There’s a quote by Mitch Albom from ‘Finding Chicka’ that I stumbled upon not in the pages of a book, but on my pal Kevin’s Facebook post. Now, Kevin is one of those life heroes you listen to, even if he’s just recommending a brand of shoelaces.
So when he shared, “I remember times when you and I were walking and, without prompting, you reached out and took my hand, your little fingers sliding into mine. I would like to tell you how that felt, but it is too big for words,” I didn’t need to have read the book to feel its weight.
That quote, even out of its original context, struck the bullseye of my heart—instantly evoking memories of my two sons and the countless times their hands found mine.
You see, there’s a universe of emotions in those little hands. When my eldest son first took my hand, it was a mixture of surprise, joy, and a hint of “Dad, don’t mess this up.” It was as if he was silently telling me, “I trust you, but also, don’t drop my ice cream.”

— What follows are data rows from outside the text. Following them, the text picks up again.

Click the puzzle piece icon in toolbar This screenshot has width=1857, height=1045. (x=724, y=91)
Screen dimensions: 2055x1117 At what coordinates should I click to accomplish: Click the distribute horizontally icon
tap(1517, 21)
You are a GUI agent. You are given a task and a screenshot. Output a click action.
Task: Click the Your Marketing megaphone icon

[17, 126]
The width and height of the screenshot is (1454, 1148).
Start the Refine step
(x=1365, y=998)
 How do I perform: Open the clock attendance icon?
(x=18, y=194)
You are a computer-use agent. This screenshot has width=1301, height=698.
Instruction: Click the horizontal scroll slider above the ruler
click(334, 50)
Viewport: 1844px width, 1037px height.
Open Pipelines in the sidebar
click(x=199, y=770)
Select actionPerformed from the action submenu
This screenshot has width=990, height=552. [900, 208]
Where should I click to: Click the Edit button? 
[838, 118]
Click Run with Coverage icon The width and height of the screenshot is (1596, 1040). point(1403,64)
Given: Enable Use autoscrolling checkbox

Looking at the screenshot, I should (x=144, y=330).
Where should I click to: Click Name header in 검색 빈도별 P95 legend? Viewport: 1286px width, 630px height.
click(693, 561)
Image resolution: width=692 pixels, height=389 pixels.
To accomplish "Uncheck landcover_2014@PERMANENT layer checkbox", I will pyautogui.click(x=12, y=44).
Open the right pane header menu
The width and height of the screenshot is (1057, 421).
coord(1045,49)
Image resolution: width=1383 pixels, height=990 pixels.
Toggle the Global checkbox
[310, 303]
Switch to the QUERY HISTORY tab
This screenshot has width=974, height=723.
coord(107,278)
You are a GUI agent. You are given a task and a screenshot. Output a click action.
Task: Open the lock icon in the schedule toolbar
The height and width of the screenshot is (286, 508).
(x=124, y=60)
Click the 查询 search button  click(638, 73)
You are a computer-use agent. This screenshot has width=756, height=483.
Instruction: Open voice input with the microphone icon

Then came my younger son, with an entirely different grip. His grip seemed to announce, “Hold on, Dad, I’m ready to take you on a wild ride of my own.”
The beauty of these moments is that they’re so ordinary, yet so extraordinary. A simple walk to the park becomes a silent conversation, a dance of fingers and emotions. It’s a feeling of being grounded, yet soaring. It’s like trying to explain why you tear up at a sunset or why the simple act of popping bubble wrap brings such inexplicable joy.
But here’s the thing: while words might fail, memories don’t. Every time I think of those hands, now growing and becoming more independent, I’m reminded of the silent promises we made. Promises of adventure, of trust, of endless support. And yes, promises of more ice cream.
So, to all the parents out there, cherish those little hands. Let them guide you, surprise you, and occasionally drag you to destinations you hadn’t foreseen (like their impromptu ‘art gallery’ on their bedroom wall). Because one day, those hands will be leading their own adventures, and you’ll be left with memories that are, indeed, too big for words.